SOURCE MATERIAL section start
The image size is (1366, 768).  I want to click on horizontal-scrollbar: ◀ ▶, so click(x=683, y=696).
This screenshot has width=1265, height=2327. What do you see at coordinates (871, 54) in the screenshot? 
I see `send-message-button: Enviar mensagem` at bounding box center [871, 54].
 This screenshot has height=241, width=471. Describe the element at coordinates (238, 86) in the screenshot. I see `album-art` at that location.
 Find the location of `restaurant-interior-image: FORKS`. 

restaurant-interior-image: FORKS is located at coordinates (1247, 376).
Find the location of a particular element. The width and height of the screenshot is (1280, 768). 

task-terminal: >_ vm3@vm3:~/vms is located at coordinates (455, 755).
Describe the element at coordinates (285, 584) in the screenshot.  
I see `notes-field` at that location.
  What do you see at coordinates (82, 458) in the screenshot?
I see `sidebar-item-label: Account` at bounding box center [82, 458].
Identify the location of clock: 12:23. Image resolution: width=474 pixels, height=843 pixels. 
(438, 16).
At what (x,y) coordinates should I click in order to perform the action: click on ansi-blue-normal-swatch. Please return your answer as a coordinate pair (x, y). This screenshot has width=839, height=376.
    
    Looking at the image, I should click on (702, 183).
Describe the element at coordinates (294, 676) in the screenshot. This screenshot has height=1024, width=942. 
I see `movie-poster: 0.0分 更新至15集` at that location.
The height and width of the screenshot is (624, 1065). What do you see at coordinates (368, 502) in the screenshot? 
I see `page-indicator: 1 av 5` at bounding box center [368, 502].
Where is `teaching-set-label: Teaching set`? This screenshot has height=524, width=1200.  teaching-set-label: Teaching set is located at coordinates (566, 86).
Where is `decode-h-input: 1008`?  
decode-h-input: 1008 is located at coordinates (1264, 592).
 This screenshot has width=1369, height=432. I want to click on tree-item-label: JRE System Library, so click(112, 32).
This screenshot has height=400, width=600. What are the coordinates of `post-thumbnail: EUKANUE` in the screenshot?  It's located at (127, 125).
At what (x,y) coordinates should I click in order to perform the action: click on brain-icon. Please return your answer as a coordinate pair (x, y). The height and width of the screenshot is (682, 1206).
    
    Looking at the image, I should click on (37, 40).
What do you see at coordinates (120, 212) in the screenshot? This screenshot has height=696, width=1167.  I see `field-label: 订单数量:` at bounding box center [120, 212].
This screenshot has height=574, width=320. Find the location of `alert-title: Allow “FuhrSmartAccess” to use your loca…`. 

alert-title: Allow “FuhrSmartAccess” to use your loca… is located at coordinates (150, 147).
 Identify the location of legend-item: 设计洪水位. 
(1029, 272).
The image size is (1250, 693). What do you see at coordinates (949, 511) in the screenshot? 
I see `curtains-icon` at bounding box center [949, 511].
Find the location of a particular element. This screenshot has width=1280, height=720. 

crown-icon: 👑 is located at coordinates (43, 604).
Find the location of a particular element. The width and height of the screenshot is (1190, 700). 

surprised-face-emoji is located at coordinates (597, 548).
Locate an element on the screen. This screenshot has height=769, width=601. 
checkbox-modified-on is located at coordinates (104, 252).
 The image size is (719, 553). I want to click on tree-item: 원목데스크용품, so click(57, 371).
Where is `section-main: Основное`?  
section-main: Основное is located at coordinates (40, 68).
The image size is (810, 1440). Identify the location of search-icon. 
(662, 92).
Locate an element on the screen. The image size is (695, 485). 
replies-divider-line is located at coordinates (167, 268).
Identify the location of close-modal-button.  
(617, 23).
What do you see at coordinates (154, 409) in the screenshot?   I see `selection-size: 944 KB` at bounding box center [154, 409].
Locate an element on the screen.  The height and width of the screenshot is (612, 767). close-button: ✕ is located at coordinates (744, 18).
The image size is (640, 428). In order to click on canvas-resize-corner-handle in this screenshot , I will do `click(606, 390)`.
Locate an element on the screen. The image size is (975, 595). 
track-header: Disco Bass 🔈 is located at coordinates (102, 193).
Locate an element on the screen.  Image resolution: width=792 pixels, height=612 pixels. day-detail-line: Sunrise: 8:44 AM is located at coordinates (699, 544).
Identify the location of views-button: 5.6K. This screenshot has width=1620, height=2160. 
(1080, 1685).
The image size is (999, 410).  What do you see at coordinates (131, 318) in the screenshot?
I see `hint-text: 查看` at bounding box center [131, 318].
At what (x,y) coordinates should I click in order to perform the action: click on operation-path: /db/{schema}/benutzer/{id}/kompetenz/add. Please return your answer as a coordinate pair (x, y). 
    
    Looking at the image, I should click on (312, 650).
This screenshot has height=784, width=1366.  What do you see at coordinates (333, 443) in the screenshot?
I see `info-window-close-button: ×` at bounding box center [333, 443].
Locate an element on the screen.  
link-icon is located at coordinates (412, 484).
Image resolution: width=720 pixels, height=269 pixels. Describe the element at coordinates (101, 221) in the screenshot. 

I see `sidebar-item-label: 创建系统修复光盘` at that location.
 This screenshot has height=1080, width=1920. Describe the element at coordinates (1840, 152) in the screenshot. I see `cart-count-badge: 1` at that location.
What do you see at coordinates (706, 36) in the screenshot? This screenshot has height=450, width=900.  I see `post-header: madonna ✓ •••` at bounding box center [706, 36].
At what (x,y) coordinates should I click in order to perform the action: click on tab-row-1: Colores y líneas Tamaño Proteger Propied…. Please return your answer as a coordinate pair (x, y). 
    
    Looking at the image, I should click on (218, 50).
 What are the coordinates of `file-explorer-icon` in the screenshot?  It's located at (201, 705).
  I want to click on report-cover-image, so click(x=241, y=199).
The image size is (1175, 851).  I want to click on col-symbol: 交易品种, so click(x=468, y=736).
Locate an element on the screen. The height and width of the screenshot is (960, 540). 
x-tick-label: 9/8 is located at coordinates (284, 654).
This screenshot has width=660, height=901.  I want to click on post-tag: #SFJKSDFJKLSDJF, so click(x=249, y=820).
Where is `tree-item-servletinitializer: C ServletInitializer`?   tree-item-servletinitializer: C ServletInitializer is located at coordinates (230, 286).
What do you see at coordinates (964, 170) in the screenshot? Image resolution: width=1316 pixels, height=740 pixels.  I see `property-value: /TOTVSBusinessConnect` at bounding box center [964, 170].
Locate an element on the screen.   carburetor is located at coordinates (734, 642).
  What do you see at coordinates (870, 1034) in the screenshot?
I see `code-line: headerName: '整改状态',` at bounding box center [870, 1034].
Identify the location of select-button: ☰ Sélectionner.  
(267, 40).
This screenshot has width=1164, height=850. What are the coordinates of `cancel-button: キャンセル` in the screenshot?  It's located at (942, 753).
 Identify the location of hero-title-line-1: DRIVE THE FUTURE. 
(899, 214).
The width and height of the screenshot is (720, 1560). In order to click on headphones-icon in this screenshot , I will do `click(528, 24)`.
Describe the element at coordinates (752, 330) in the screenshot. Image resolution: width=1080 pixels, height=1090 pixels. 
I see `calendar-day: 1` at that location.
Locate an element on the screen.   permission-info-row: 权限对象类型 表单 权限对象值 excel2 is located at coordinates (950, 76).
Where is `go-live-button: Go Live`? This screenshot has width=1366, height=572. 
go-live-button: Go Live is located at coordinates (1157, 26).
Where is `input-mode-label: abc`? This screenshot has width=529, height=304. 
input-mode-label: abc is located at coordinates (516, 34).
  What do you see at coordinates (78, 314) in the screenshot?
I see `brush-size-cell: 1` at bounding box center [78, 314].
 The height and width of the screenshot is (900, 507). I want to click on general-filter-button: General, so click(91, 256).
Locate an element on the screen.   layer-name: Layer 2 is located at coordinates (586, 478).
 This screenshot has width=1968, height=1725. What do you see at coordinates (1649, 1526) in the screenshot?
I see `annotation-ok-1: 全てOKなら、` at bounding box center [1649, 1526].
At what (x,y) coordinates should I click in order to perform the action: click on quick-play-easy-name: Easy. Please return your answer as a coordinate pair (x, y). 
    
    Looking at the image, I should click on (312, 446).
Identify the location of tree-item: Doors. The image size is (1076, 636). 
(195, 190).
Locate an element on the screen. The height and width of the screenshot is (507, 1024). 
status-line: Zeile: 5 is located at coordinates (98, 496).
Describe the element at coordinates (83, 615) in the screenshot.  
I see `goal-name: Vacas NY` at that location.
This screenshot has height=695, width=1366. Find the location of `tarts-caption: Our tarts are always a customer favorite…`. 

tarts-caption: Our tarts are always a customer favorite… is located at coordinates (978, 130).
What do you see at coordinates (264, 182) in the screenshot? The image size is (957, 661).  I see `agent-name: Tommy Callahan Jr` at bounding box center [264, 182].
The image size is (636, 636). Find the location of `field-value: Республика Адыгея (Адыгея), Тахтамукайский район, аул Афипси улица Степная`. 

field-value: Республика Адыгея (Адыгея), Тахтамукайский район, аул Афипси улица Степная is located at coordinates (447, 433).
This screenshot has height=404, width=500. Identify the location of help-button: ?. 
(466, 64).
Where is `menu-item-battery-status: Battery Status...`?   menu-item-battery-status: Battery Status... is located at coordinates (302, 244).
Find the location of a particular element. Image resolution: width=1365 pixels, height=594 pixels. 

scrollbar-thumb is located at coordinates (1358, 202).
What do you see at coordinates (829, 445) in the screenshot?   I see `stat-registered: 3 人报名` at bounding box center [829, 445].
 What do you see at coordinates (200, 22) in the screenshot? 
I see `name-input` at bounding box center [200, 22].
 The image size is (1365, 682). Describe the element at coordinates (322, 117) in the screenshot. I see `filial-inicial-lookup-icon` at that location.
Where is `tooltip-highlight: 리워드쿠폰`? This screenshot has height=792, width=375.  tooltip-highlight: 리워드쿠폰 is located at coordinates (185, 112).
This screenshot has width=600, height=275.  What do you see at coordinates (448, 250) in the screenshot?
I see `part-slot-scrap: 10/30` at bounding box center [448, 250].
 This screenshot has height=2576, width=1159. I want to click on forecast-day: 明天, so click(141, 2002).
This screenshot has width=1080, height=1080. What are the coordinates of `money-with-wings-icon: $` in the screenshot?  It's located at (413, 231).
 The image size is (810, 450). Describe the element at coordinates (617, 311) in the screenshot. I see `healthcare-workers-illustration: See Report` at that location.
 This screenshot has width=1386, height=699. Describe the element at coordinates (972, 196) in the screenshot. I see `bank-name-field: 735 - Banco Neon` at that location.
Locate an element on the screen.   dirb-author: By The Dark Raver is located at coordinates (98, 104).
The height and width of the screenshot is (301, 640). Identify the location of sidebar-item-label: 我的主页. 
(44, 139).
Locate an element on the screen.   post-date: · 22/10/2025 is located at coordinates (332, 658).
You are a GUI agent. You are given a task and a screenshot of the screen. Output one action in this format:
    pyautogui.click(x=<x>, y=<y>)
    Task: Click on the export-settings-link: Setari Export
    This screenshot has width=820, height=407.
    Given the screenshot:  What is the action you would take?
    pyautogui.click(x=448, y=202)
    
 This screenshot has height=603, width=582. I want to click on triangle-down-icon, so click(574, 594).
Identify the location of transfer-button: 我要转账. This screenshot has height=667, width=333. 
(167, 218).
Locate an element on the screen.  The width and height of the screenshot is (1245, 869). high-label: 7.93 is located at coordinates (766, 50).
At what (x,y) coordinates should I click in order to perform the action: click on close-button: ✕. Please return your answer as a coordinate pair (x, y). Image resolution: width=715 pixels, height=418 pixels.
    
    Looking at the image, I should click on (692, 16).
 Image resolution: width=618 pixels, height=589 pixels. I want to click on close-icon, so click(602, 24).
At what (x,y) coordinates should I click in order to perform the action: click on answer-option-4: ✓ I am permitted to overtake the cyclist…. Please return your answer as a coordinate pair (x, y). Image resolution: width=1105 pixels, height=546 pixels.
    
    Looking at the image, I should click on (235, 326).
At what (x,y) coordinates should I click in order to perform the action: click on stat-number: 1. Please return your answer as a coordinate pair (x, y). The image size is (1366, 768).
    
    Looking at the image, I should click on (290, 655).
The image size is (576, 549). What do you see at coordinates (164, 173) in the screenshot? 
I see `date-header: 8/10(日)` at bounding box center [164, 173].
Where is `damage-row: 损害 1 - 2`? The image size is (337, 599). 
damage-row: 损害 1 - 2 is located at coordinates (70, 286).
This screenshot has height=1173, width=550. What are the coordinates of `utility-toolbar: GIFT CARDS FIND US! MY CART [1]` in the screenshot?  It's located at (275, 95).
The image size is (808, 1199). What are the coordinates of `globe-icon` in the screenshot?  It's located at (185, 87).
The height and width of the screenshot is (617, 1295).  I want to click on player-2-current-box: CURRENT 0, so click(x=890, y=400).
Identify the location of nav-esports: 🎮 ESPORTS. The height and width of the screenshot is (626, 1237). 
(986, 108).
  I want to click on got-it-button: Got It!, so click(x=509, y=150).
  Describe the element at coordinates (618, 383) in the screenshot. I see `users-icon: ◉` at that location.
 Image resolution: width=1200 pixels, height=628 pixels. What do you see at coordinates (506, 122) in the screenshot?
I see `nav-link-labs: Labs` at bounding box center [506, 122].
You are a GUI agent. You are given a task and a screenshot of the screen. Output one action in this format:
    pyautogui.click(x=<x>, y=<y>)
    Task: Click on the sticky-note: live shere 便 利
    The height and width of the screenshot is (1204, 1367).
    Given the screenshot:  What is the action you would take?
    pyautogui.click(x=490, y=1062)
SOURCE MATERIAL section end
→ **WHAT THE EXERCISE ASKS**:
Copy out the lines from the one containing "This screenshot has height=404, width=500." through the one containing "What do you see at coordinates (829, 445)", including both of those lines.

→ **EXERCISE OUTPUT**:
This screenshot has height=404, width=500. Identify the location of help-button: ?. 
(466, 64).
Where is `menu-item-battery-status: Battery Status...`?   menu-item-battery-status: Battery Status... is located at coordinates (302, 244).
Find the location of a particular element. Image resolution: width=1365 pixels, height=594 pixels. 

scrollbar-thumb is located at coordinates (1358, 202).
What do you see at coordinates (829, 445) in the screenshot?   I see `stat-registered: 3 人报名` at bounding box center [829, 445].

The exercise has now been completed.